"Pregnancy Pact," a movie based on a true story of a girls' gang from Massachusetts who had a pact to get pregnant all at the same time, brings to the spotlight, issues, such as teen parenting, social or family taboos like sexual education, and how much religious education weighs in dealing with the issue.
Talk about sex
Back in old times, people were backwards and wrapped up in shame to talk about sex with their parents. Parents do not talk about it with their teen kids, as if they did not have sex and it was the stork, who deposited the baby by the window. Teachers do not talk about it in school; there has never been such a class entry in their agenda. So, teens have babies because they didn't know too much about why they should not indulge in sex. They should be preoccupied with their own growth, instead of becoming a parent at fifteen.
It's always been an interesting study of mine, how this embarrassment with sex talk, seems to be genetically transmitted from one generation onto the next. It's happening nowadays still! Not as much as before, but kids still do not get all there is to know from their parents. They get it from their friends or colleagues, from personal, direct observation of the world around, from TV or internet or school. It is not the case in some modern, decent families, but oh, so many families just scratch the issue out of the parenting obligation.
Think of your fifteen years old daughter, who may become a mother in nine months. Take more than a second and unfold this scenario in front of your eyes; how her life is going to change, how her teenage period will be shortly cut off, how your own life will change in an instant and you'll be, weirdly enough, both grandmother and mother, because your fifteen cannot presumably be having all the know-how of motherhood. I could go on talking about sexually transmitted diseases, and AIDS, yet just naming them should be a strong incentive for you to open up. Are you ready now to talk about sex with your daughter?

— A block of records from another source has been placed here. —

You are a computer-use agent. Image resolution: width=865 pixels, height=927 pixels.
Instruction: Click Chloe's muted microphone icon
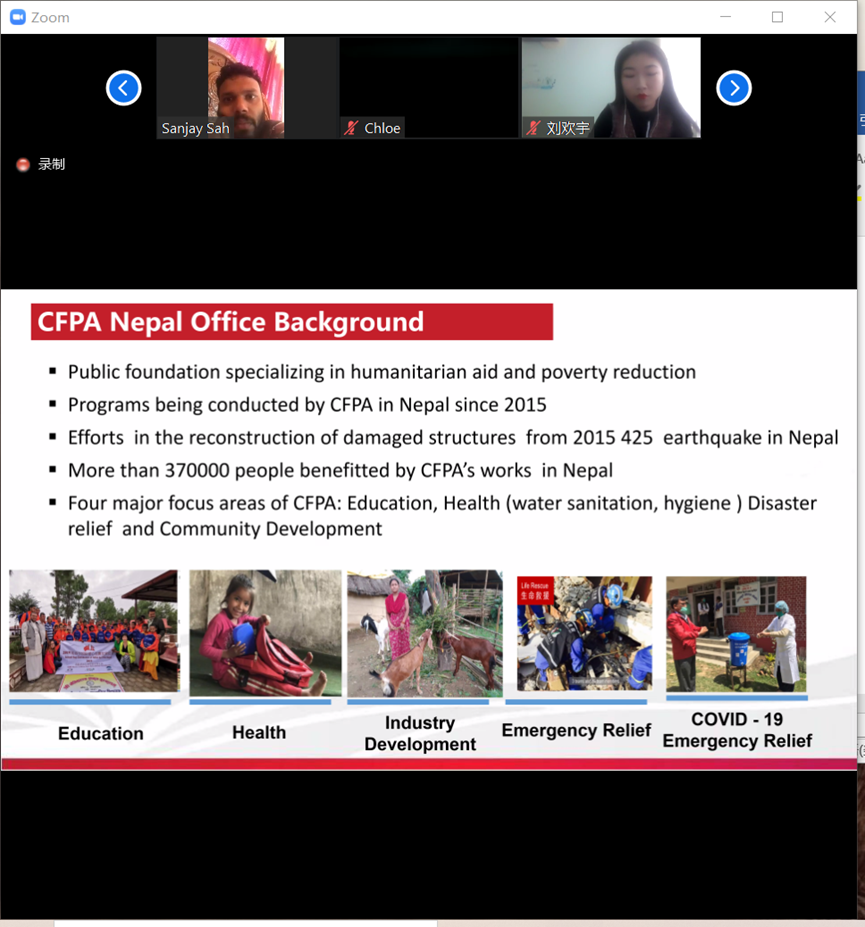click(x=351, y=128)
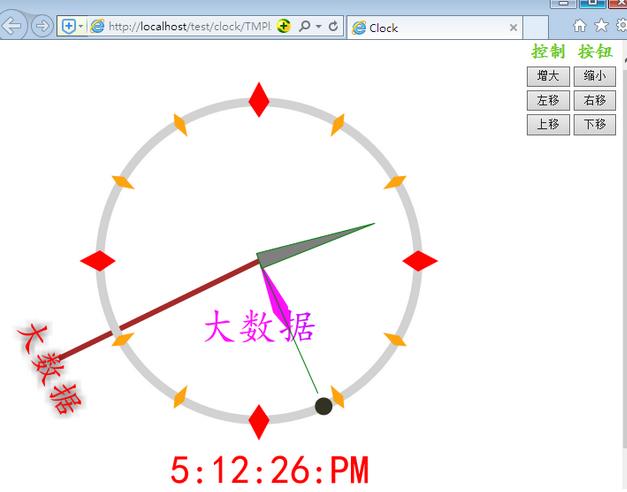Image resolution: width=627 pixels, height=492 pixels.
Task: Click the browser Forward arrow button
Action: (x=42, y=26)
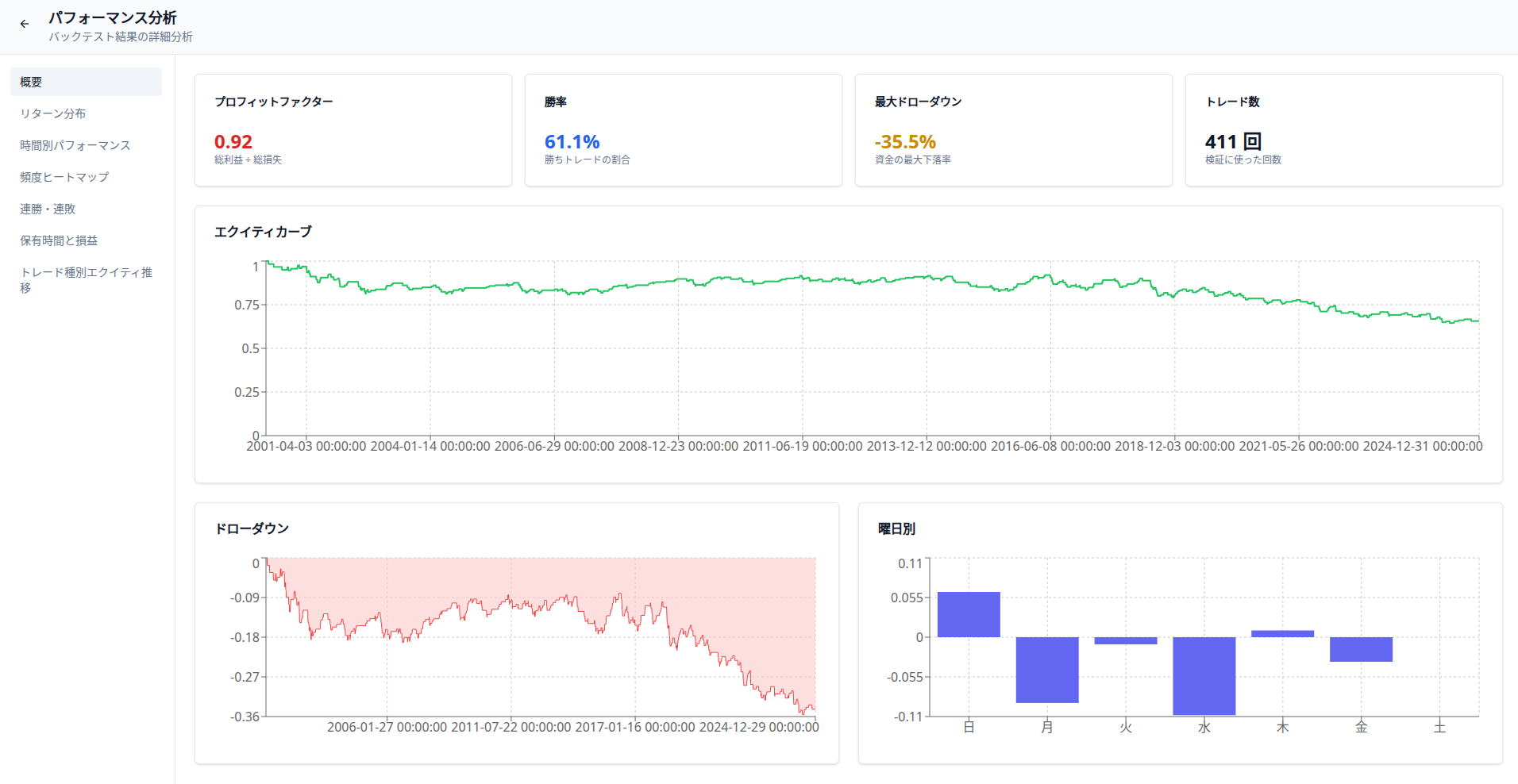
Task: Click the back arrow icon
Action: 25,24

Church pressure on motherhood
Pregnancy pact is a tangent with religious education and how much or not it interferes with becoming a teen parent. Let's presume you've been raised by a solid religious family, in a society where people pray and go to place of worship. You have been transmitted all the good values. Abortion and preventing pregnancy is a big sin in some of the religions. Yet, indulging in sex before marriage is a taboo in almost all the religions. So, if you're fifteen, one could assume you haven't started your sex life yet. Is that the reality nowadays? Not really. Thus, parents have a difficult work at adjusting to the new pace that their children are living in, and try to protect them from unwanted pregnancies or diseases.